CLUSTERING OF PRECINCTS AND AUTOMATED POLLS A FORMULA FOR CONFUSION ON ELECTION DAY – BINAY
JULY 17 2009
REF: JOEY SALGADO
Unless the Commission on Elections (Comelec) takes the proper steps, Makati Mayor and United Opposition (UNO) president Jejomar C. Binay sees a chaotic election in 2010 with voters grappling with automated voting and clustered precincts.
Binay said despite the best-case scenario offered by Comelec and Smartmatic Inc., majority of Filipinos are still averse to new technology.
“The level of literacy, especially technological literacy, is still low particularly in the rural areas,” he said.
“And the pace of the voting will be dictated not by how fast the machines can count the votes but by how fast the voters can locate their precincts and how fast they can fill up the new ballots,” he added.
Such a “chaotic” scenario, he said, can prove to be advantageous to groups who are determined to sabotage the election.
“Those who are determined to sabotage the election for their selfish interest will find ways to exploit weaknesses in the new system. The clustering of precincts is one such weakness that the Comelec should address,” he said.
With the foreign supplier providing 82,000 counting machines for the May 2010 election, the Comelec said the 340,00 precincts will be grouped into three to five clusters, depending on the size of the barangays. Each cluster will be serviced by one voting machine.
Election Chair jose Melo said he expects the number of voters assigned to each precinct to increase to between 600 to 1,000 from the 200 to 300.
Both Comelec and Smartmatic had assured that the voting machine will be able to read the ballot in 2.75 seconds or less, so voters will not have to fall in line for a long period.
But Binay said Comelec and Smartmatic should prepare for a worst-case scenario, especially since this will be the first time that voting machines will be used.
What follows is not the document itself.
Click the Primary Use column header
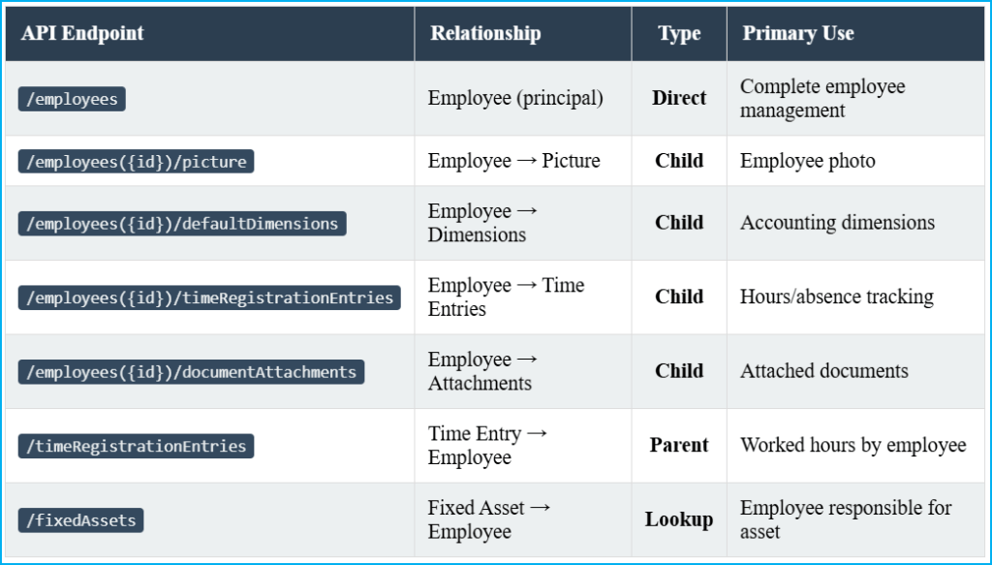The height and width of the screenshot is (565, 992). coord(798,34)
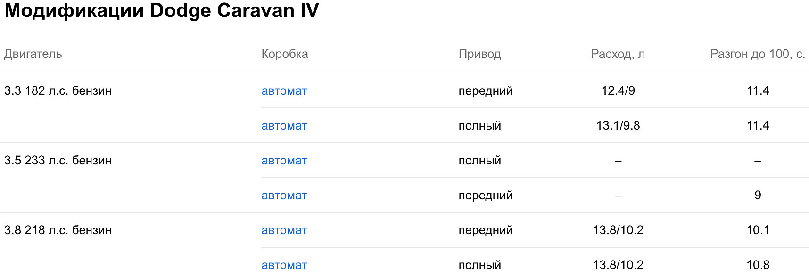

“Will the voters be ready and prepared for automated elections in May 2010? This is the question that needs to be addressed,” he said.
The opposition leader said some advanced countries and some states in the United States are already taking a second look at automated polls.
“These countries and states realize that familiarizing voters with automated election will require a longer period and these are countries with high literacy rates,” he said.